The scenes of jubilant crowds reconnecting with the pleasure of the festivals reflect in a beautiful way the need that citizens have to believe that the pandemic is no more than an ugly memory. In these groupings where we warm up to happiness, roped on each other, masks are rare. However, if official statistics are to be believed, these dancing assemblies would be downright Omicron baths.
One cannot find a better contrast with the epidemiological portrait which confirms that Quebec has entered a 7e wave of COVID-19, with indicators rising sharply. The last summers had allowed a return to a more “normal” life, as the virus had offered a summer respite. This is not the case this year. With construction holidays just weeks away, the red lights are all on: hospitalizations are rising, as are the number of intensive care patients; we no longer make much of it, but deaths have also resumed the upward curve. Above all, healthcare workers are absent by the thousands due to COVID (7310 in the latest report) and this is in addition to two aggravating factors of the summer: the shortage of personnel and the sacrosanct holidays, of which these workers badly need after more than two years of hard work. This summer, six hospitals have already planned to partially close their emergency rooms, because these combined factors do not allow the maintenance of service. How many more will be added, when we know that the occupancy rate of emergencies in Quebec has been over 100% in recent days?
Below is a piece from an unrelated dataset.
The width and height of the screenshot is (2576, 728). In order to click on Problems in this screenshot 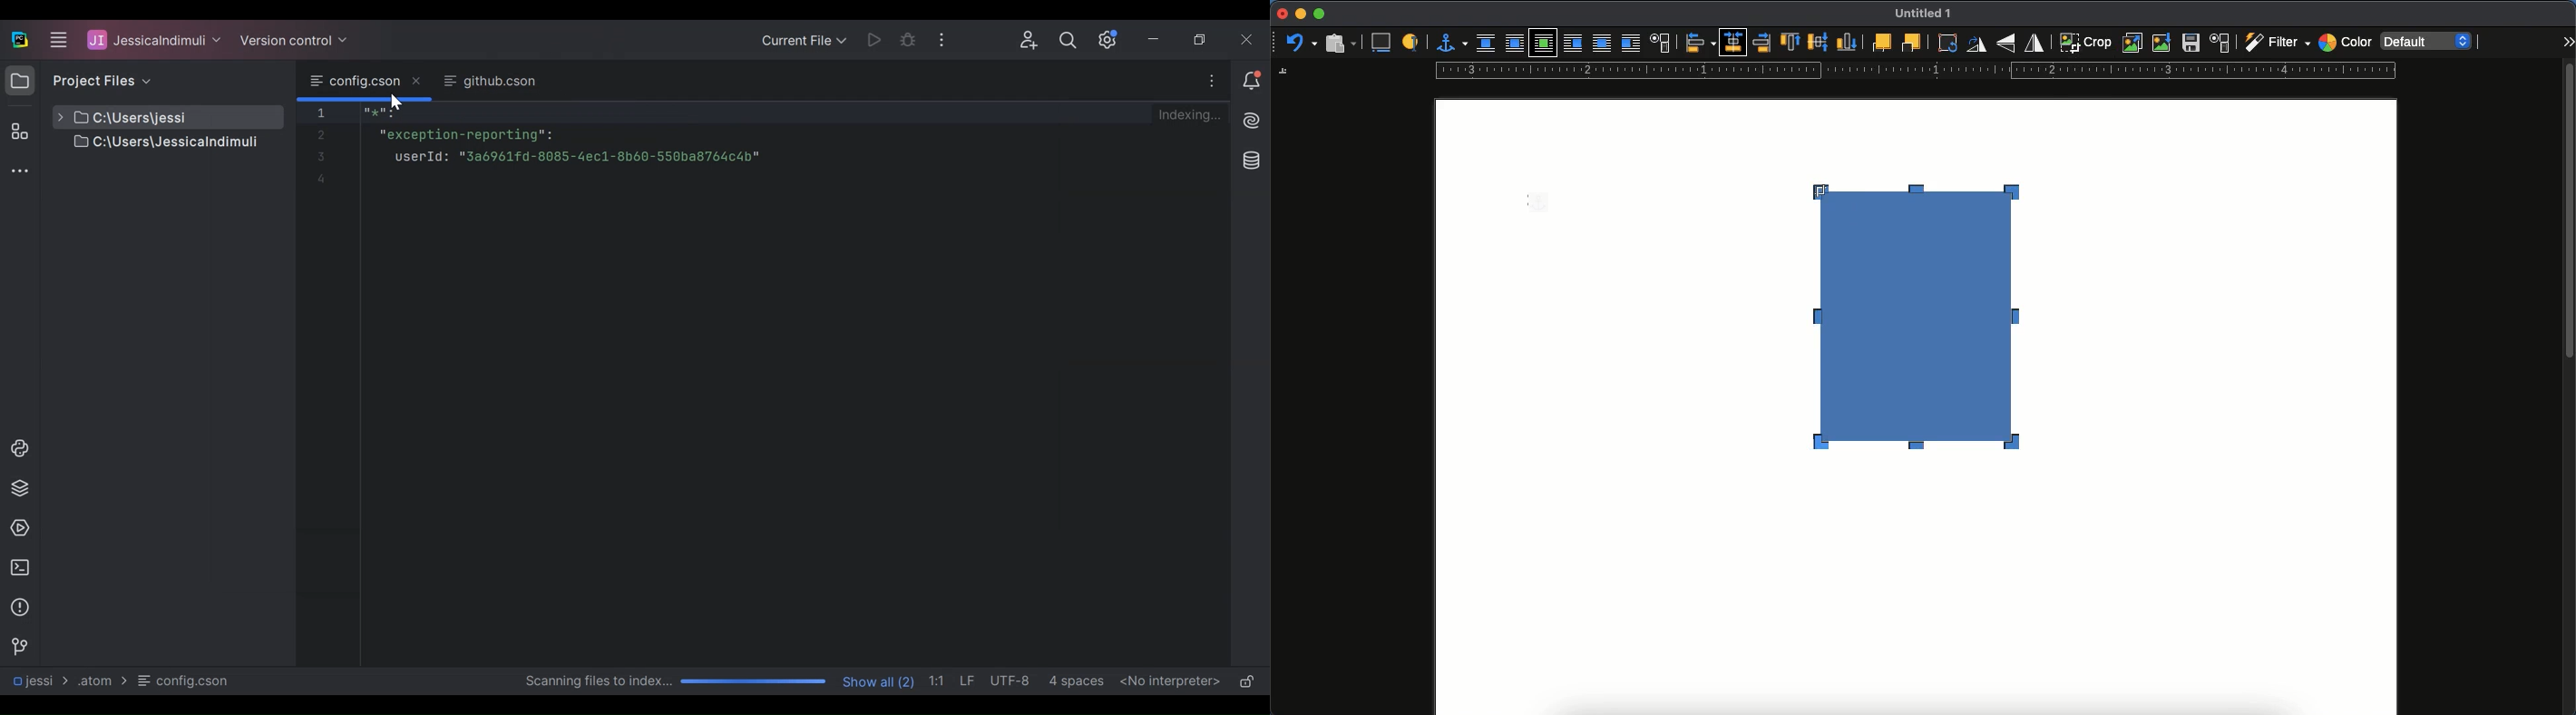, I will do `click(20, 607)`.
Popular rumor suggests that the cases abound — around us, we only hear about that. Holiday camps have canceled stays for lack of health personnel; employers have resumed recommending the wearing of masks in the workplace; of the cultural circles wonder about the relevance of imposing again — and reluctantly — sanitary measures. This 7e wave plays funny, because this damned virus still manages to surprise us at the bend. This time, it was the very high contagiousness index of the BA.4 and BA.5 variants, equal to that of measles, which surprised the scientists and contributed to an upsurge in cases.
But despite this seemingly bleak portrait, “the situation is under control for the moment”. This was the preamble of the Minister of Health, Christian Dubé, and the national director of public health, Luc Boileau, who presented themselves in tandem to the press on Thursday, a first for a few months. We would have expected a little clap of thunder, a return of the mask? But they conveyed a kind invitation to vigilance. Among other recommendations, they urged the sick to respect the periods of isolation, suggesting that the galloping contamination of the last few weeks was caused in part by people walking their contagion to the four corners of the province.
We cannot blame the population for having itself started to take a break. In high political places, we feel a total disinterest in the face of pandemic issues. What ? The pandemic? Still ? It is however still very active, like the Dr Boileau confirmed it on Thursday. Attentive to the level of exasperation of citizens, who no longer want – rightly – a life punctuated by the virus, have the authorities exceeded a reasonable level of erasure?
Yes, alas. To the point where after two years of warnings well felt by an authentic and natural Prime Minister, we can no longer find in the monotonous presentations of the national director of public health the points of increased vigilance, where they should be. By dint of fearing to exasperate the population with bad news, have we ended up encouraging the exacerbated relaxation? And on which indicators do we connect our alarms? Contamination seems to be picking up again, but there are no official data to calculate the actual number of cases, as PCR tests for the general population are not available, self-reporting statistics for cases do not provide only a partial portrait and the measurement of wastewater by city is incomplete. We navigate by sight. The wave hits silently, and the population remains in the dark. There are no more health measures, no more prevention messages, no more political outings. Live with the pandemic, manage your personal risk, come what may.
Let’s hope that the health network will hold up in the face of the increase in hospitalizations and the high rate of staff absenteeism, all against a background of vaccination which is withering among a large percentage of the population. The current wave is different from the previous ones, because there are no mandatory health measures in the public space. Collective protection relies on the goodwill of people. It is a compass that lacks a certain precision.